• _Document segment_
□ □ □ □

Polish configuration for TSearch

Some time ago someone posted on Reddit that they have problems adding Polish configuration to their PostgreSQL.

While checking it, I found some interesting news. And of course figured out how to have Polish configuration…

First, the news: apparently in PostgreSQL 19, we will automatically get Polish dictionary, thanks to this commit from 5th of January 2026!

We can see it immediately:

=$ \dF polish
           List of text search configurations
   Schema   │  Name  │            Description
────────────┼────────┼───────────────────────────────────
 pg_catalog │ polish │ configuration for polish language
(1 row)
 
=$ SELECT * FROM ts_debug('polish', 'Niepokojące tajemnice, stopniowe odkrywanie sekretów i rozbudowane teorie przyciągnęły tłumy widzów.');
   alias   |    description    |    token     | dictionaries  | dictionary  |    lexemes
-----------+-------------------+--------------+---------------+-------------+---------------
 word      | Word, all letters | Niepokojące  | {polish_stem} | polish_stem | {niepokoj}
 blank     | Space symbols     |              | {}            |             |
 asciiword | Word, all ASCII   | tajemnice    | {polish_stem} | polish_stem | {tajemnic}
 blank     | Space symbols     | ,            | {}            |             |
 asciiword | Word, all ASCII   | stopniowe    | {polish_stem} | polish_stem | {stopniow}
 blank     | Space symbols     |              | {}            |             |
 asciiword | Word, all ASCII   | odkrywanie   | {polish_stem} | polish_stem | {odkrywan}
 blank     | Space symbols     |              | {}            |             |
 word      | Word, all letters | sekretów     | {polish_stem} | polish_stem | {sekret}
 blank     | Space symbols     |              | {}            |             |
 asciiword | Word, all ASCII   | i            | {polish_stem} | polish_stem | {i}
 blank     | Space symbols     |              | {}            |             |
 asciiword | Word, all ASCII   | rozbudowane  | {polish_stem} | polish_stem | {rozbudowan}
 blank     | Space symbols     |              | {}            |             |
 asciiword | Word, all ASCII   | teorie       | {polish_stem} | polish_stem | {teor}
 blank     | Space symbols     |              | {}            |             |
 word      | Word, all letters | przyciągnęły | {polish_stem} | polish_stem | {przyciągnęł}
 blank     | Space symbols     |              | {}            |             |
 word      | Word, all letters | tłumy        | {polish_stem} | polish_stem | {tłum}
 blank     | Space symbols     |              | {}            |             |
 word      | Word, all letters | widzów       | {polish_stem} | polish_stem | {widz}
 blank     | Space symbols     | .            | {}            |             |
(22 rows)
 
=$ SELECT * FROM to_tsvector('polish', 'Niepokojące tajemnice, stopniowe odkrywanie sekretów i rozbudowane teorie przyciągnęły tłumy widzów.');
                                                           to_tsvector
----------------------------------------------------------------------------------------------------------------------------------
 'i':6 'niepokoj':1 'odkrywan':4 'przyciągnęł':9 'rozbudowan':7 'sekret':5 'stopniow':3 'tajemnic':2 'teor':8 'tłum':10 'widz':11
(1 row)

□ □ □ □

[Target pointing data]
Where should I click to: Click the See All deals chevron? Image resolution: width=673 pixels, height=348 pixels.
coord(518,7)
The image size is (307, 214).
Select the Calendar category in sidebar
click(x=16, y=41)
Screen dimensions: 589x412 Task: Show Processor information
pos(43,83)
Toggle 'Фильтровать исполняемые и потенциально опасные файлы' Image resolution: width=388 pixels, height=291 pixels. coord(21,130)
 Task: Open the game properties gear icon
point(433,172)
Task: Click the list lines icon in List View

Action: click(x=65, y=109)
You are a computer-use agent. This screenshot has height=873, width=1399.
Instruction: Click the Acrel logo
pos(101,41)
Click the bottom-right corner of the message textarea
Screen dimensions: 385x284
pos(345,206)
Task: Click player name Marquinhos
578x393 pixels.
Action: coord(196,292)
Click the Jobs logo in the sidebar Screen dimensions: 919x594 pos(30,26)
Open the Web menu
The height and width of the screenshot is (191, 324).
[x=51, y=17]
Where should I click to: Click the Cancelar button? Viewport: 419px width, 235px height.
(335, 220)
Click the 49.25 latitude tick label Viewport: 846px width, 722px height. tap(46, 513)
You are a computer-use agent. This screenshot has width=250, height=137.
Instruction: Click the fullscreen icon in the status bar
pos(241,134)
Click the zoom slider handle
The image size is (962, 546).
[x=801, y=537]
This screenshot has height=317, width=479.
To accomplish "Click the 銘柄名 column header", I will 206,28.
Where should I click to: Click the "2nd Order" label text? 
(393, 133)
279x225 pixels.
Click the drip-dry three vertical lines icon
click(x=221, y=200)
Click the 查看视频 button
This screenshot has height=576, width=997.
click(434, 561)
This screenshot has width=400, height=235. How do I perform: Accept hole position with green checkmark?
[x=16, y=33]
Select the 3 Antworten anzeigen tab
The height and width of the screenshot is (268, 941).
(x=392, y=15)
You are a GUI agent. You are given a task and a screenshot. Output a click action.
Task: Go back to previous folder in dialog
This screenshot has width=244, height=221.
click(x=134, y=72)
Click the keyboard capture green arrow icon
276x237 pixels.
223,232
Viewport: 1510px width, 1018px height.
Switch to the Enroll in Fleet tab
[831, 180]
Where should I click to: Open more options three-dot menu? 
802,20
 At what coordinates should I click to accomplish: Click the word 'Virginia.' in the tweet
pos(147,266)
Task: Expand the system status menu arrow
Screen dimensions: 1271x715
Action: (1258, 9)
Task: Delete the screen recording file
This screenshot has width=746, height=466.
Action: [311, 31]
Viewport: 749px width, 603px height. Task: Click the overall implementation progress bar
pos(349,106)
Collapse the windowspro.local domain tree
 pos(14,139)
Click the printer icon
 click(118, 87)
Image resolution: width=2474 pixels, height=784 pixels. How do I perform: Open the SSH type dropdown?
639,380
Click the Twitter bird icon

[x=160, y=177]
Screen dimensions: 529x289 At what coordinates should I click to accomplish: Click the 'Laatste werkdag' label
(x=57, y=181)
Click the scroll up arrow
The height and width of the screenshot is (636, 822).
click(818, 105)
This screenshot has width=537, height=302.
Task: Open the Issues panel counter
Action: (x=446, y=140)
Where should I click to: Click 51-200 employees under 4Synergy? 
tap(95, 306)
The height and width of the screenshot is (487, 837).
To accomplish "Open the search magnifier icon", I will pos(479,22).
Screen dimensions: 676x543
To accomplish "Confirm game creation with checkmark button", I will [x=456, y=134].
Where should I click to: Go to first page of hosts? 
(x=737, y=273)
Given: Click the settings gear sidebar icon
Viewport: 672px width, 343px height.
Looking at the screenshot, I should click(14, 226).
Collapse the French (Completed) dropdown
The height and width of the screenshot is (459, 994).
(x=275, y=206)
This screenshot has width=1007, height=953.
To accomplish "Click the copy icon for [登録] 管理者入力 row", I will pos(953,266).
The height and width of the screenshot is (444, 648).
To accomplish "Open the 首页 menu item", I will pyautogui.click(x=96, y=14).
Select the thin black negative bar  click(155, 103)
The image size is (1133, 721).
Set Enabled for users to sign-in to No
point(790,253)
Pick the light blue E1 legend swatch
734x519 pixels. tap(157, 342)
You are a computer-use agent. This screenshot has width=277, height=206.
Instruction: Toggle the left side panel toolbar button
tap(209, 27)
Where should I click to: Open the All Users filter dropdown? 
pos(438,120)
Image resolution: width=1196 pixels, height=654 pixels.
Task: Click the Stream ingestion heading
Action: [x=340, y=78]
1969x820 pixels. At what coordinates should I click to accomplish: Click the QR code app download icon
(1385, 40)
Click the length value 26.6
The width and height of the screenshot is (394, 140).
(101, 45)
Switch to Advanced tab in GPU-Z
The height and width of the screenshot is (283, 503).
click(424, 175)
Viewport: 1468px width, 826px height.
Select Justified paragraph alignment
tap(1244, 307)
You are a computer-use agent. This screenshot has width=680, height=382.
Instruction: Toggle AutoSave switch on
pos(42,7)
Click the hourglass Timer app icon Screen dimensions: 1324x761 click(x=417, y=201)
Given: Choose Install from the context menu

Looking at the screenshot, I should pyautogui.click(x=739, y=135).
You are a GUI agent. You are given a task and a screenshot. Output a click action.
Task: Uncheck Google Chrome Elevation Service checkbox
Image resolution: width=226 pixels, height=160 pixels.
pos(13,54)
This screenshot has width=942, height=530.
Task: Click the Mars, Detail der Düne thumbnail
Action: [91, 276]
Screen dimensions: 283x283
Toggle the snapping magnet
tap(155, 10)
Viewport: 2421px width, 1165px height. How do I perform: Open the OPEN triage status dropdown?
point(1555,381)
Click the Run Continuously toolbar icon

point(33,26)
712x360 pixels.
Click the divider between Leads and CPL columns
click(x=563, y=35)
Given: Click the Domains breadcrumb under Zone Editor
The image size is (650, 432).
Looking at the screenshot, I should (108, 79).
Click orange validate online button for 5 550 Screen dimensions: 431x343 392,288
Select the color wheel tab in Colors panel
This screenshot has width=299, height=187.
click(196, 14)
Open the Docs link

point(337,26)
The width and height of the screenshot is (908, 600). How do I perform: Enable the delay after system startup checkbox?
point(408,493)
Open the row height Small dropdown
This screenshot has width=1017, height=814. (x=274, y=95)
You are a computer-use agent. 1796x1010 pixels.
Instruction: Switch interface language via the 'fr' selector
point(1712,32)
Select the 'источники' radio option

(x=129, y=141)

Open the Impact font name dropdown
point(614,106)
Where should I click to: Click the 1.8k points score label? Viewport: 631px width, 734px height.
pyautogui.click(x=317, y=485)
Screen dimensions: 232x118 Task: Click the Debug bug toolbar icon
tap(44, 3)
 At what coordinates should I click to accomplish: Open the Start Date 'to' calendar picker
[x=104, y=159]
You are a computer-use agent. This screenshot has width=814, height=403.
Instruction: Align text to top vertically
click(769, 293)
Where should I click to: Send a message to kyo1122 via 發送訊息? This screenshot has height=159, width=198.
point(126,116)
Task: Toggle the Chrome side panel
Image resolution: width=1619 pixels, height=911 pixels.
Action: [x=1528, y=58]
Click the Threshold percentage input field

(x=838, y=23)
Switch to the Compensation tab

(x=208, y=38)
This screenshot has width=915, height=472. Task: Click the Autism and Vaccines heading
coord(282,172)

□ □ □ □

• _Required work_
**a.** Answer these questions from the Polish TSearch post:
(i) On which site did someone post about problems adding Polish configuration to their PostgreSQL?
(ii) In which PostgreSQL version will the Polish dictionary come automatically?
(iii) In the ts_debug output, what lexeme does the token "teorie" give?
**b.** Transcribe the Polish TSearch post word for word, starting at "Polish configuration for" and ending at "of January 2026!".

• _Answers to the exercises_
**a.**
(i) Reddit
(ii) PostgreSQL 19
(iii) teor

**b.**
Polish configuration for TSearch

Some time ago someone posted on Reddit that they have problems adding Polish configuration to their PostgreSQL.

While checking it, I found some interesting news. And of course figured out how to have Polish configuration…

First, the news: apparently in PostgreSQL 19, we will automatically get Polish dictionary, thanks to this commit from 5th of January 2026!